A new study has explored how the bicircular restricted four-body problem (BCR4BP) can be utilized to optimize satellite formation dynamics in cislunar space. This theoretical approach offers a more precise framework for understanding and predicting spacecraft motion in the complex region between the Earth and the Moon, overcoming the limitations of more simplified models. This advancement is crucial for future missions requiring stable and coordinated satellite constellations in this area of growing interest.

Traditionally, trajectory design in cislunar space has relied on the circular restricted three-body problem (CR3BP), which considers the gravitational influence of two primary bodies (Earth and Moon) on a body of negligible mass.

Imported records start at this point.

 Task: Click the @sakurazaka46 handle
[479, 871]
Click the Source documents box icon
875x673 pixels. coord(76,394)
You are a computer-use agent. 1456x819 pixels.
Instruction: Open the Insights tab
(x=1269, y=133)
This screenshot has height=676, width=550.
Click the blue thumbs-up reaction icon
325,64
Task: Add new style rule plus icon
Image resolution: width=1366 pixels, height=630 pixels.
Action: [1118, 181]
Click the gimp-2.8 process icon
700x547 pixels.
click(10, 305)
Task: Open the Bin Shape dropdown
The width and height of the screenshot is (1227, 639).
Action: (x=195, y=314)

However, the BCR4BP introduces a fourth body, or considers the primaries' orbits as elliptical, allowing for a more faithful modeling of additional perturbations affecting satellites, such as solar radiation pressure or the influence of a significant third celestial body. The current research focuses on how these additional complexities can be leveraged to maintain satellite formations with greater precision and lower fuel consumption.

Applying this advanced model promises a substantial improvement in the efficiency and robustness of satellite formations. This is particularly relevant for missions such as the Gateway space station or future lunar infrastructures, which will depend on the ability to maintain multiple elements in precise configurations for extended periods. The study lays the groundwork for the development of more sophisticated attitude and orbit control algorithms, opening new possibilities for the exploration and exploitation of cislunar space.